- _Page text_:
Jeremiah 35:12 serves as a pivotal transitional verse, signaling the immediate and authoritative arrival of a divine message to the prophet Jeremiah. Following the profound object lesson of the Rechabites' unwavering obedience to their ancestor's command, this verse establishes that the Lord Himself is about to speak, directly interpreting the significance of their faithfulness in stark contrast to the persistent disobedience of Judah. It underscores the divine origin and weighty importance of the pronouncement that follows, preparing the audience for a direct word from God concerning covenant fidelity and its consequences.

CONTEXT

  • Literary Context: This verse acts as a crucial hinge within Jeremiah chapter 35. It immediately follows the detailed account of the Rechabites' steadfast adherence to the ancient command of their ancestor Jonadab, which involved abstaining from wine, living in tents, and refraining from agricultural pursuits, as described in Jeremiah 35:1-11. Jeremiah, under divine instruction, had presented them with wine, testing their resolve, and their unwavering refusal provided a powerful, living illustration of obedience. Verse 12 then signals a shift from the narrative of the test to the divine interpretation and application of this object lesson, setting the stage for God's direct comparison between the Rechabites' faithfulness and Judah's pervasive rebellion.

- _Aim of the task_: Carry on the commentary on Jeremiah 35:12 above, starting right after its final sentence.

- _Dataset extract_:
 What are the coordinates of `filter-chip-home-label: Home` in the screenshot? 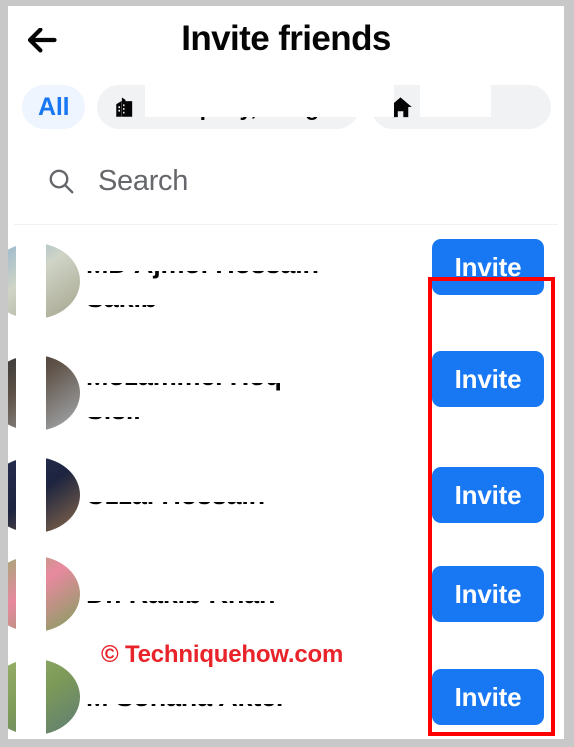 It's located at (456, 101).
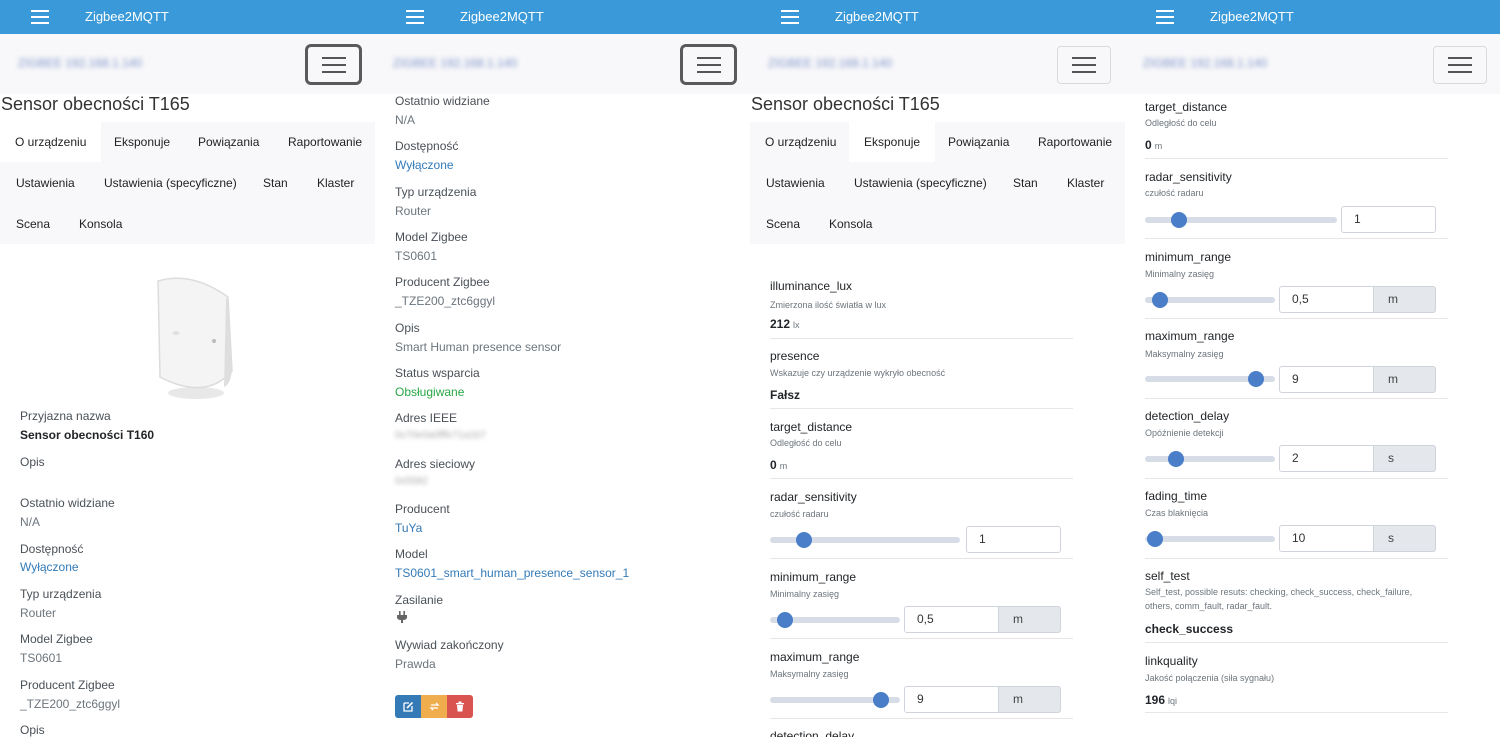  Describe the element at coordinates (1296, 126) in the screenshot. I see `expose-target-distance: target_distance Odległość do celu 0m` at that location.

- _Answer box_:
  • Historical & Cultural Context: Jeremiah's prophetic ministry unfolded during a tumultuous period in Judah's history, marked by political instability, spiritual apostasy, and the looming threat of Babylonian invasion. The people of Judah and Jerusalem had repeatedly broken their covenant with Yahweh, engaging in idolatry, social injustice, and rejecting prophetic warnings. In this context, the Rechabites represented a unique, counter-cultural group that maintained a semi-nomadic lifestyle and strict adherence to ancestral traditions, standing in stark contrast to the settled, often syncretistic, society of Judah. Their disciplined, obedient way of life, though rooted in human tradition, served as a powerful indictment of Judah's failure to obey divine commands, preparing the ground for God's direct address.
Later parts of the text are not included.